> YOUR GOAL
Begin at the line containing "Open Водонепроницаемый рюкзак-мешок" and restate it and each line after it exactly, up to and including the last line below. Leave pictures out.
Start of Block
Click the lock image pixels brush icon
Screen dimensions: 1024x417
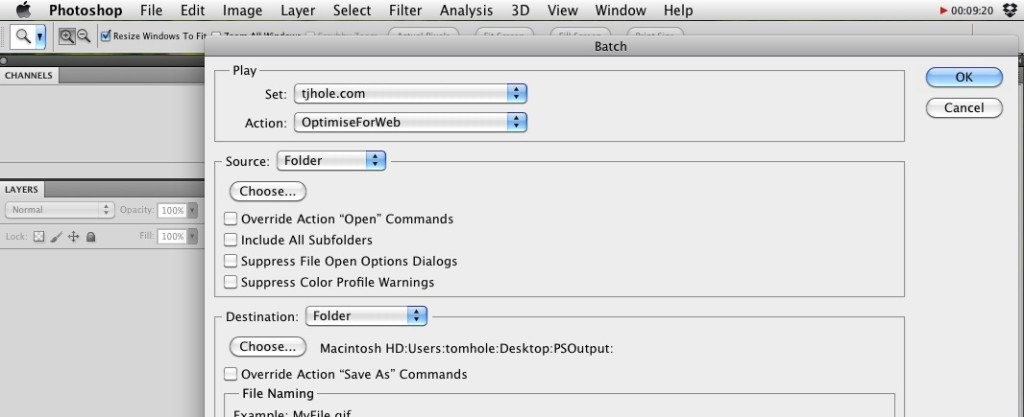point(56,237)
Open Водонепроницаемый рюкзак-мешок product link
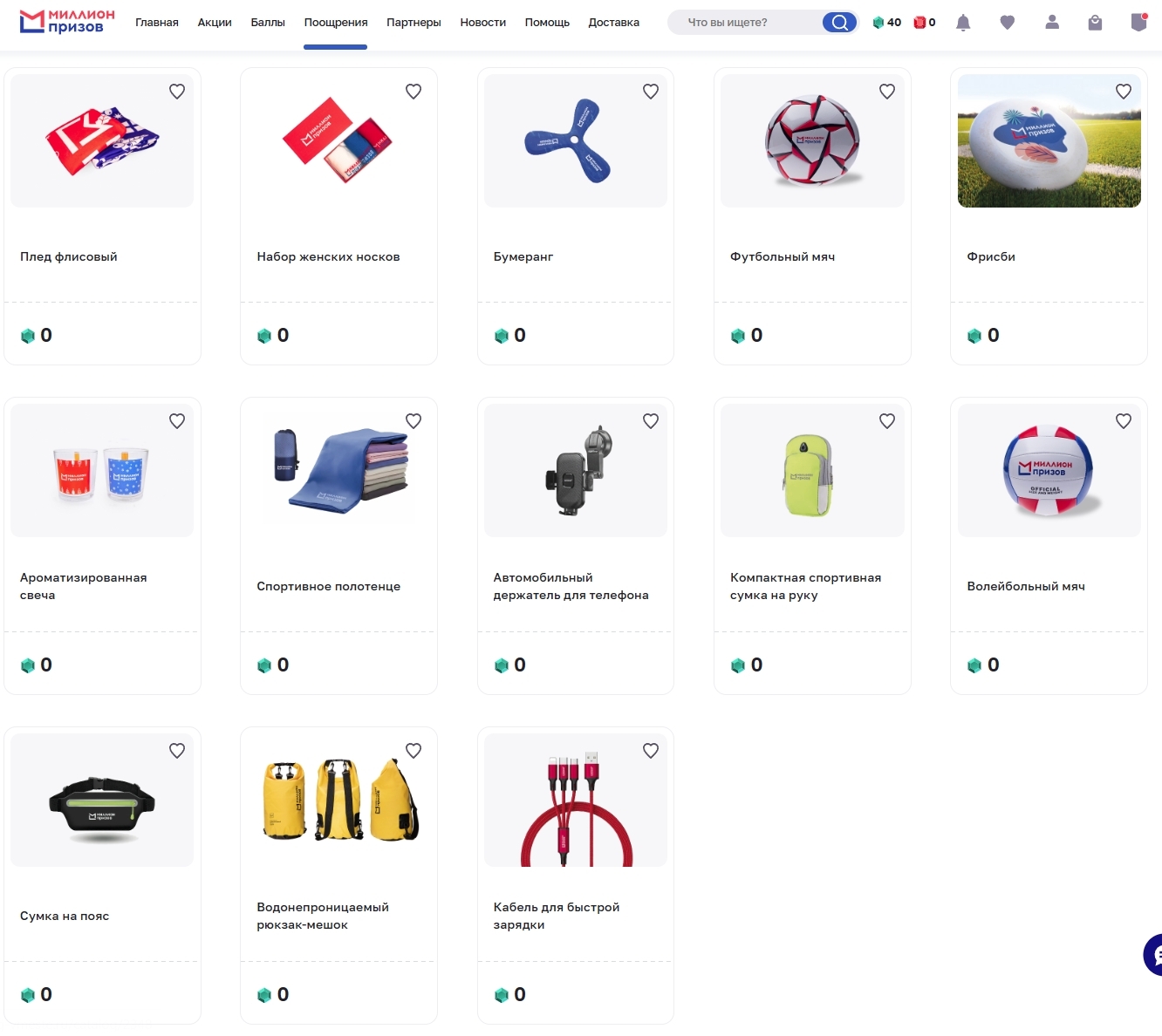1162x1036 pixels. [323, 916]
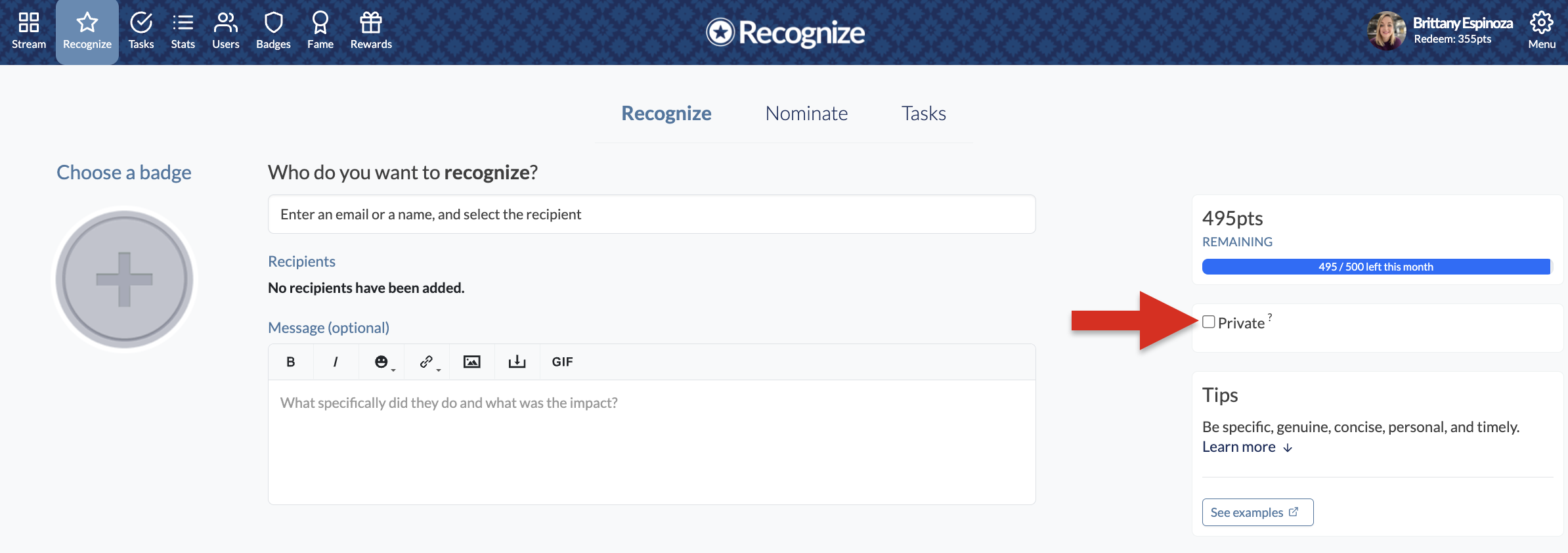This screenshot has width=1568, height=553.
Task: Click the See examples button
Action: (1257, 512)
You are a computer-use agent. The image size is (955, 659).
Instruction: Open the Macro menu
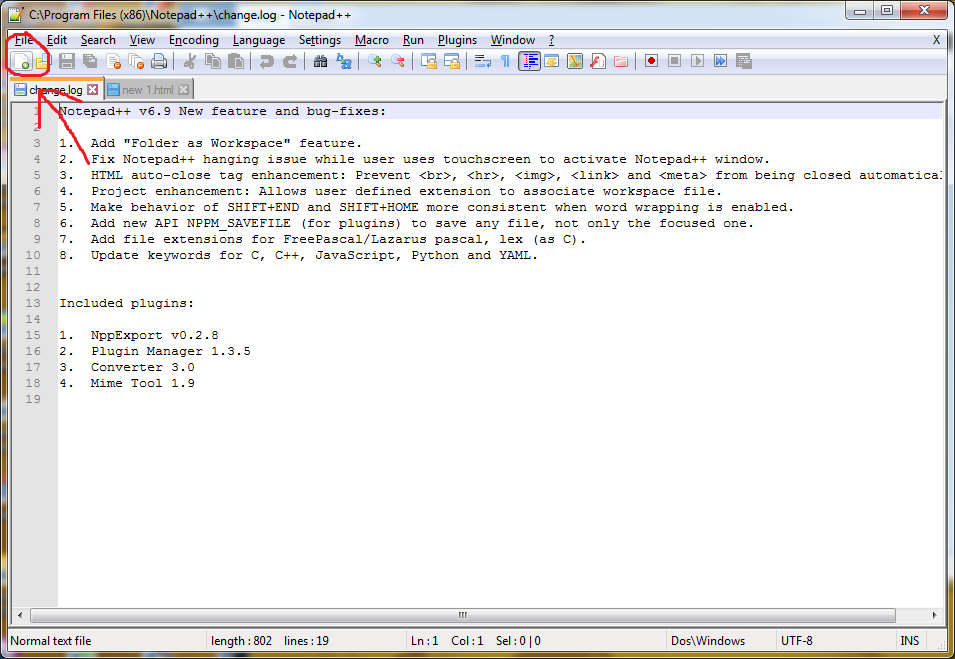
End of Block
> ANSWER TO THIS TASK
Open Водонепроницаемый рюкзак-мешок product link
1162x1036 pixels. [323, 916]
This screenshot has width=1568, height=553.
Task: Click the See examples button
Action: (1257, 512)
You are a computer-use agent. The image size is (955, 659).
Instruction: Open the Macro menu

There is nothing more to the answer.